Relationships between 128, 64, and 32 bit IEEE-754 floating point numbers

Question

I want to get familiar and comfortable with floating-point numbers. I'm doing a project that would hopefully help me achieve this by creating dynamically allocated, arbitrarily sized, floating point numbers in C++. I've looked through the IEEE-754 specifications for the standard floating point definitions but I could not find a common correlation between them (I used references from wikipedia on 32, 64, and 128 bit floating point numbers). So my question is: Is there a common pattern between floating point numbers that can be applied to any arbitrarily sized floating point number?

If not, from a programming perspective, would it be easier to define my own floating point representation that does have a pattern?

EDIT: By pattern I mean bits in the mantissa and exponent.
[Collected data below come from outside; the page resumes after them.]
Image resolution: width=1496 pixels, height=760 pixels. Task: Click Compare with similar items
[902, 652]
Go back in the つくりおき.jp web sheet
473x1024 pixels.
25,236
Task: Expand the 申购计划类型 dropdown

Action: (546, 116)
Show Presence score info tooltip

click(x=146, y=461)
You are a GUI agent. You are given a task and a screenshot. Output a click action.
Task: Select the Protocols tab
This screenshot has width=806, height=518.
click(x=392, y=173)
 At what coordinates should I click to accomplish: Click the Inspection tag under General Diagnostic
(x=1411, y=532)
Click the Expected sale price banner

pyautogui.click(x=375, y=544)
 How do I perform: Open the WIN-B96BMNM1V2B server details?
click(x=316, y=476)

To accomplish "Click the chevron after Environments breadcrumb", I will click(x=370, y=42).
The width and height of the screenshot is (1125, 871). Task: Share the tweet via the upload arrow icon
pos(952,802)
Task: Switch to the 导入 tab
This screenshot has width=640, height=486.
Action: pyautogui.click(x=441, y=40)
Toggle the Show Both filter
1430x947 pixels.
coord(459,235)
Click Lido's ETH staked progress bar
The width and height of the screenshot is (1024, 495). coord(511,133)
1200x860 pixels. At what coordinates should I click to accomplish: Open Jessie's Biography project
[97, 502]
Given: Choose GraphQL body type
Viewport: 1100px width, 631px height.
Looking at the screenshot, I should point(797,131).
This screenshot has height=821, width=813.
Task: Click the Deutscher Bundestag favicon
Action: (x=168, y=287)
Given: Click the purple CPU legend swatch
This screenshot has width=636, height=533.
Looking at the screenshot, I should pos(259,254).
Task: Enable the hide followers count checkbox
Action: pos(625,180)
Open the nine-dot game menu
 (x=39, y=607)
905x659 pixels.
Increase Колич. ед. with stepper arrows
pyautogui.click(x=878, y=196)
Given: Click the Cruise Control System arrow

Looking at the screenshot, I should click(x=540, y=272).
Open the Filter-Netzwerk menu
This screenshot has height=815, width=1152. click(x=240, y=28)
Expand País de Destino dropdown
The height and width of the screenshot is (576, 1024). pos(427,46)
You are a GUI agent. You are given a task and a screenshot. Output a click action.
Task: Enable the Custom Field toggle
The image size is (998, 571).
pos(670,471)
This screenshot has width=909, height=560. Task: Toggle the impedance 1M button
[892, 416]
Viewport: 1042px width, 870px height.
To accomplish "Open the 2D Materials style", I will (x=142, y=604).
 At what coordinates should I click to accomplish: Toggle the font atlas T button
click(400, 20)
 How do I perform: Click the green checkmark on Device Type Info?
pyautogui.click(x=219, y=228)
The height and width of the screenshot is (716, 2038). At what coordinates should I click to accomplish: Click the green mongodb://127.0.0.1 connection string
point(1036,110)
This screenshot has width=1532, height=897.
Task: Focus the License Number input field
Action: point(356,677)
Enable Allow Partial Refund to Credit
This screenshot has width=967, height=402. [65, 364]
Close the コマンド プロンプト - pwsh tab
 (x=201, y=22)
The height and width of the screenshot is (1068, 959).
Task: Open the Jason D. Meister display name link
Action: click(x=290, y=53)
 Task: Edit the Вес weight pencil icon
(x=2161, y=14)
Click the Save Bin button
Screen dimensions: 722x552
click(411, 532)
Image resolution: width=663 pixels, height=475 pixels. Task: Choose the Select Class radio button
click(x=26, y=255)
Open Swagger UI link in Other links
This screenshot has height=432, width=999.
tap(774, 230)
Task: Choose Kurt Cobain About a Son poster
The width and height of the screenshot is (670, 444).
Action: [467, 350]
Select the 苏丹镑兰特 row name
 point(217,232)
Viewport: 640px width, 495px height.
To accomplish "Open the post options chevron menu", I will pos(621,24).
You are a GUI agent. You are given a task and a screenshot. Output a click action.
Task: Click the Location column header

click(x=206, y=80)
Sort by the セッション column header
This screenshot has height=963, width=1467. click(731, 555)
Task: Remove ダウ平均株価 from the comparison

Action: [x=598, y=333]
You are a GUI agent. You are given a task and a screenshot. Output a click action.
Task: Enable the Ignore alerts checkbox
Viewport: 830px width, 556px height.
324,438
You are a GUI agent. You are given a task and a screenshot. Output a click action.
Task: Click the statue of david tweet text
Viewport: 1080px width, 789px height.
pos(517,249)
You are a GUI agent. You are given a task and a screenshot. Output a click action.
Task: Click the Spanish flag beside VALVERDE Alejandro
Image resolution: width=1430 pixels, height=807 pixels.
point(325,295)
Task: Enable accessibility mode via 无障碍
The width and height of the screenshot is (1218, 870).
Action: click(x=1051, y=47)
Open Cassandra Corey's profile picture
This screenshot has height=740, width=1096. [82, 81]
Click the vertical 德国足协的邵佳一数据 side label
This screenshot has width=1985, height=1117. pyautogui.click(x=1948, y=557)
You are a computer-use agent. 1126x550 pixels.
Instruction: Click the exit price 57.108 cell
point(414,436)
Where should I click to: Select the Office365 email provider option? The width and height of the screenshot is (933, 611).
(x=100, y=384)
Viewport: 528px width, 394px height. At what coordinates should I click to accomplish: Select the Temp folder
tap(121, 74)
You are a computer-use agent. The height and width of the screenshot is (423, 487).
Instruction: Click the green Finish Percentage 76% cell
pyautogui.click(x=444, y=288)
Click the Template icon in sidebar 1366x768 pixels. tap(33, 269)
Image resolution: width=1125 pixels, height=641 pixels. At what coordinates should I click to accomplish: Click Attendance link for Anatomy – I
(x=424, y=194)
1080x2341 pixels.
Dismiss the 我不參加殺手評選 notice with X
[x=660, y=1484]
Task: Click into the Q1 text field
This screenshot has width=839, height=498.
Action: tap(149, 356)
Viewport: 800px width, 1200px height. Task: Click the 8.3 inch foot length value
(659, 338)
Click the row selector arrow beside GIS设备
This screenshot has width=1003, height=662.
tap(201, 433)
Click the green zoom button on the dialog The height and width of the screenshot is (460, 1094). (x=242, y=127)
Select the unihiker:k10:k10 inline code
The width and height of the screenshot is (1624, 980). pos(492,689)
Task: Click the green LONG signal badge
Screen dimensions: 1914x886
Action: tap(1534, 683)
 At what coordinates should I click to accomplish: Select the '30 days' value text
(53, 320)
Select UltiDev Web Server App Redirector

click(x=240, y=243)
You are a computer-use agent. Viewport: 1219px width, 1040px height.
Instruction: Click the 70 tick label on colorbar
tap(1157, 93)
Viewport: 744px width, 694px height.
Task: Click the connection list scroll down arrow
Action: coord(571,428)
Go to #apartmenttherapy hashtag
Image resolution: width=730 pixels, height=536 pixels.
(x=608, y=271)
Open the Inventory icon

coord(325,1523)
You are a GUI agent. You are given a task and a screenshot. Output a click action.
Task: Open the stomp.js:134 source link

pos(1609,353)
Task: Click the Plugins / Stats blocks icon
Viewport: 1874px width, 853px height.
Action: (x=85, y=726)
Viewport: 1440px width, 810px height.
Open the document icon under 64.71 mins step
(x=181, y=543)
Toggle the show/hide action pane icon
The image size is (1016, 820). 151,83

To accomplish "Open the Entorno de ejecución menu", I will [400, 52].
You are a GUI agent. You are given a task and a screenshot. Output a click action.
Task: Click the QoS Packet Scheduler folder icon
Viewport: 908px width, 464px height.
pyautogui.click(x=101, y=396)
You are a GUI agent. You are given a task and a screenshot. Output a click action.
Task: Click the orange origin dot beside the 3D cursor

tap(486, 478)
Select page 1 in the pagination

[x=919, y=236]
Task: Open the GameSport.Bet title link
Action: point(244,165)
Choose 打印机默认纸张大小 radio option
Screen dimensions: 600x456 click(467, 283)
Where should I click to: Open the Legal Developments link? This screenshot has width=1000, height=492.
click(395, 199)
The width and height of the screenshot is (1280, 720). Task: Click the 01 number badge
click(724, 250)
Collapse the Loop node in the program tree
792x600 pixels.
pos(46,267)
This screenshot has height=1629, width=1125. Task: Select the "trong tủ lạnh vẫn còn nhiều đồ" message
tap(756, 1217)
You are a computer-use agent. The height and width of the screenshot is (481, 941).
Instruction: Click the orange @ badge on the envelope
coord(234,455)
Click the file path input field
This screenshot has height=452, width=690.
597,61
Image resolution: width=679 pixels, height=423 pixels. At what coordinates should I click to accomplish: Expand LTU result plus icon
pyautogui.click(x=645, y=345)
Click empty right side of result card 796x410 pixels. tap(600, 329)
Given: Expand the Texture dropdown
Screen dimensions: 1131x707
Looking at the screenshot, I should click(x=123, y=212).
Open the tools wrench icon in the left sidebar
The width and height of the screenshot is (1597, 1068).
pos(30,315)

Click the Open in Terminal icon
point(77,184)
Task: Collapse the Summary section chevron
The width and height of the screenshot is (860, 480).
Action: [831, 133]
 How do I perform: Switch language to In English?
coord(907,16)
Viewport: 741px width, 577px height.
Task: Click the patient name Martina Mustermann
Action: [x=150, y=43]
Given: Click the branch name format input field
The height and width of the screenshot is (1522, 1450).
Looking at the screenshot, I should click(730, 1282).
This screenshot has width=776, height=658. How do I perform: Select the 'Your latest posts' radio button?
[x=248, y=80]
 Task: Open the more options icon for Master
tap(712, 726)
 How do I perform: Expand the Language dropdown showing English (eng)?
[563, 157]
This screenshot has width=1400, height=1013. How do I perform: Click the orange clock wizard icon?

By "pattern" do you mean the relationship between the number of mantissa and exponent bits? — Oliver Charlesworth
@OliverCharlesworth Yes, I should have clarified that. The number of bits in the mantissa and exponent. — Max
Ok. I guess that each was tuned individually to satisfy a trade-off between a number of potential use cases, rather than to fit a mathematical pattern. — Oliver Charlesworth
related: What is the rationale for exponent and mantissa sizes in IEEE floating point standards? — phuclv

Eric Postpischil Eric Postpischil · Accepted Answer · 2018-05-30T01:14:37

There is no mandated mathematical rule for the numbers of bits in the significand¹ or the exponent. IEEE 754-2008 does show a formula that describes its listed interchange formats for certain sizes, but this is in a non-normative note:

For a storage width k bits, the number of bits in the significand (the mathematical significand with the leading bit, not the field that primarily encodes it without the leading bit), p, is k−round(4×log2(k))+13.
The number of bits in the exponent field, w, is k−p.

The formula does not hold for 16 or 32 bits; it is only said to hold for 64 bits and widths that are multiples of 32 greater than or equal to 128 (so not widths 32 or 96). I suppose you can consider it a suggestion for larger sizes, but it is not binding.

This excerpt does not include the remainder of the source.